The story of the Fifteenth Amendment shows the difference between a constitutional right and the enforcement needed to make that right real.
Key Facts
- The Fifteenth Amendment was ratified in 1870 during Reconstruction.
- Core rule: Citizens cannot be denied the right to vote because of race, color, or previous condition of servitude.
- The amendment originally protected voting rights for men, because women did not gain constitutional voting protection until the Nineteenth Amendment in 1920.
- Section 2 gives Congress power to enforce the amendment through appropriate legislation.
- Discriminatory barriers included poll taxes, literacy tests, grandfather clauses, intimidation, and unequal registration rules.
- The Voting Rights Act of 1965 strengthened enforcement of the Fifteenth Amendment by targeting racial discrimination in voting.
Vocabulary
- Fifteenth Amendment
- A constitutional amendment ratified in 1870 that prohibits denying citizens the right to vote based on race, color, or previous condition of servitude.
- Reconstruction
- The period after the Civil War when the United States tried to rebuild the South and redefine the rights of formerly enslaved people.
- Suffrage
- The right to vote in political elections.
- Poll tax
- A fee required to vote that was used in many places to prevent poor citizens, especially Black citizens, from voting.
- Voting Rights Act of 1965
- A federal law that gave the national government stronger power to stop racial discrimination in voting.
Common Mistakes to Avoid
- Saying the Fifteenth Amendment gave all Americans the vote is wrong because it protected voting from racial discrimination but did not include women at the time and did not remove every voting restriction.
- Assuming the amendment ended voter suppression immediately is wrong because many states created barriers such as literacy tests, poll taxes, and intimidation to avoid equal access.

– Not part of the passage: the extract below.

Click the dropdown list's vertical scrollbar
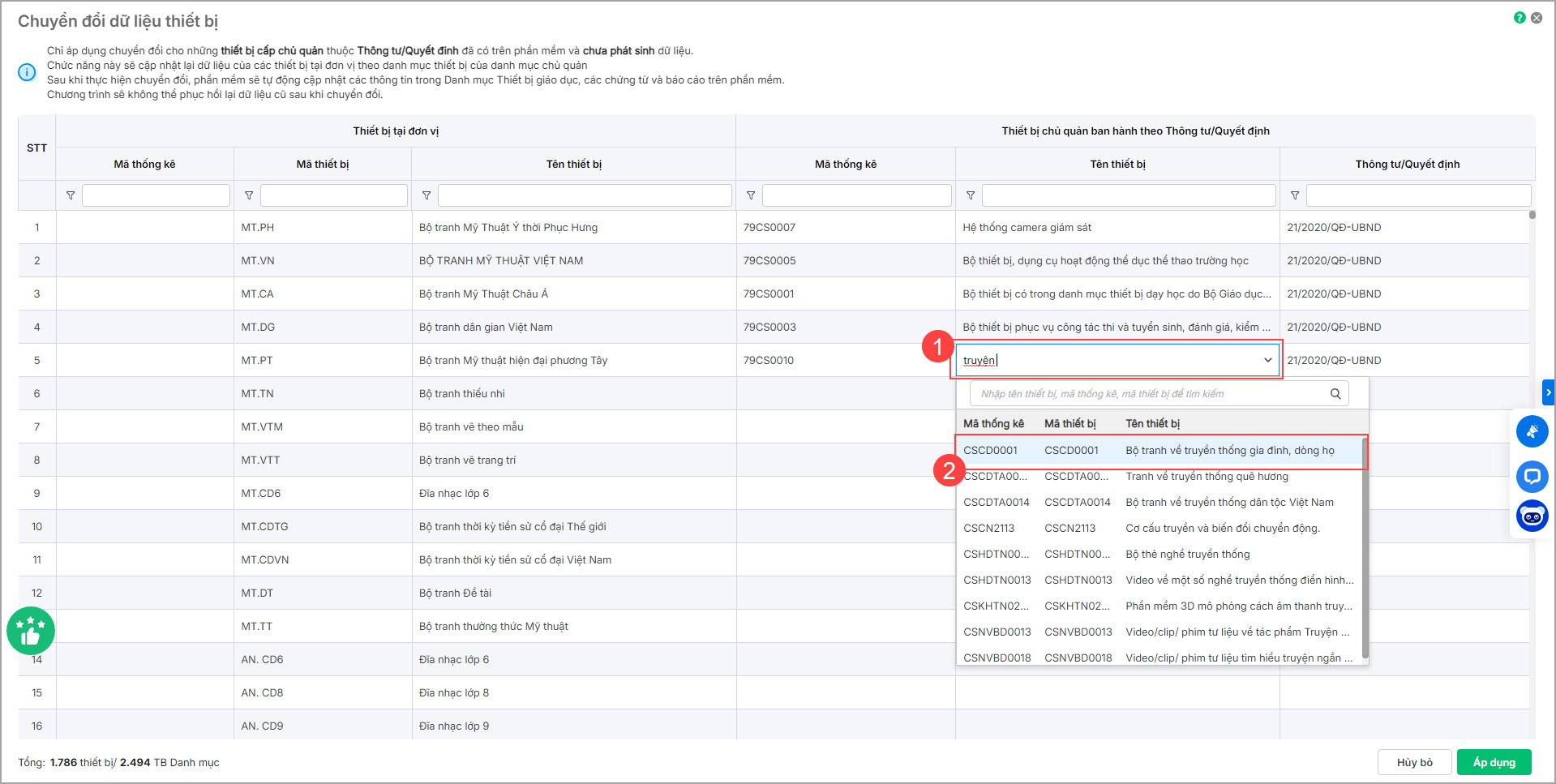The image size is (1556, 784). pos(1365,551)
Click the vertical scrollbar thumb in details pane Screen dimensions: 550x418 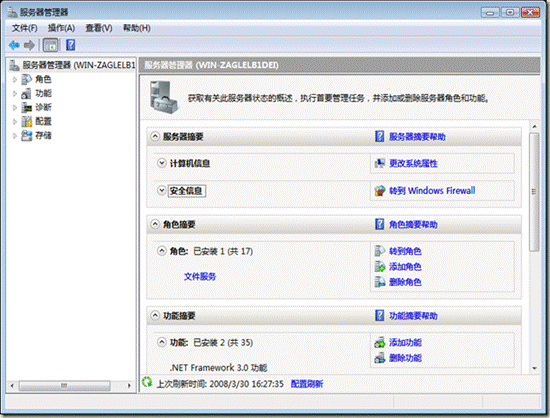pos(534,192)
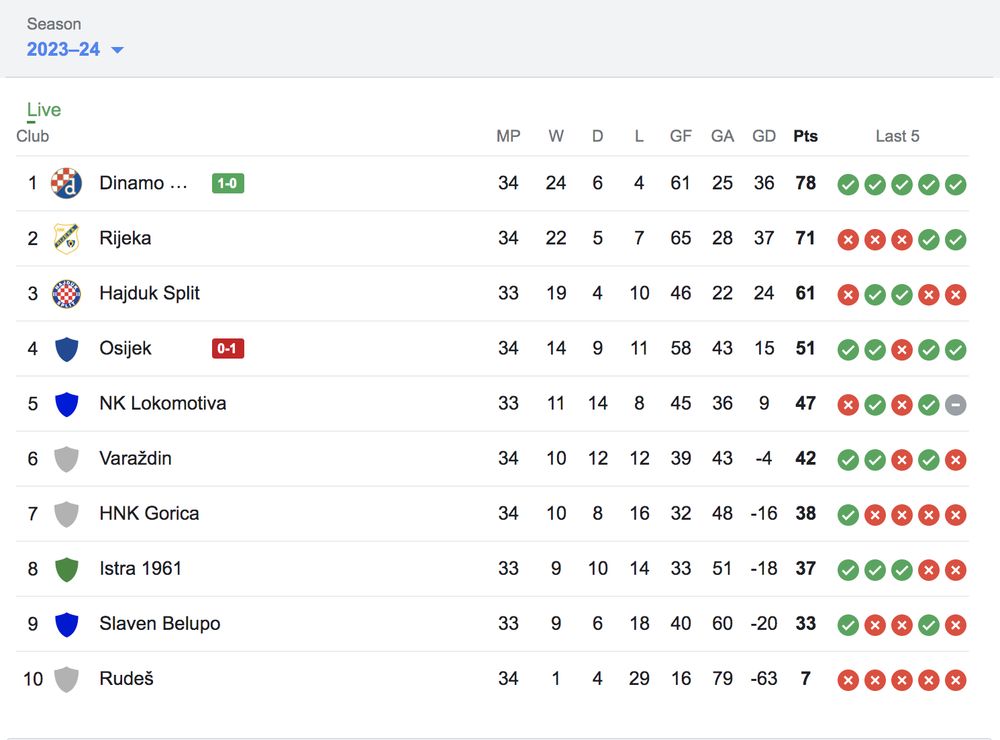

- Confusing the Fifteenth Amendment with the Nineteenth Amendment is wrong because the Fifteenth addresses race and former enslavement, while the Nineteenth protects voting rights regardless of sex.
- Ignoring Section 2 is a mistake because the amendment depends on Congress having enforcement power, which later supported laws such as the Voting Rights Act.
Practice Questions
- 1 The Fifteenth Amendment was ratified in 1870 and the Voting Rights Act was passed in 1965. How many years passed between these two events?
- 2 If a state had 120,000 eligible voters but a poll tax prevented 30 percent from voting, how many eligible voters were blocked by the tax?
- 3 Explain why a literacy test could violate the purpose of the Fifteenth Amendment if it was applied unfairly to Black citizens but not to white citizens.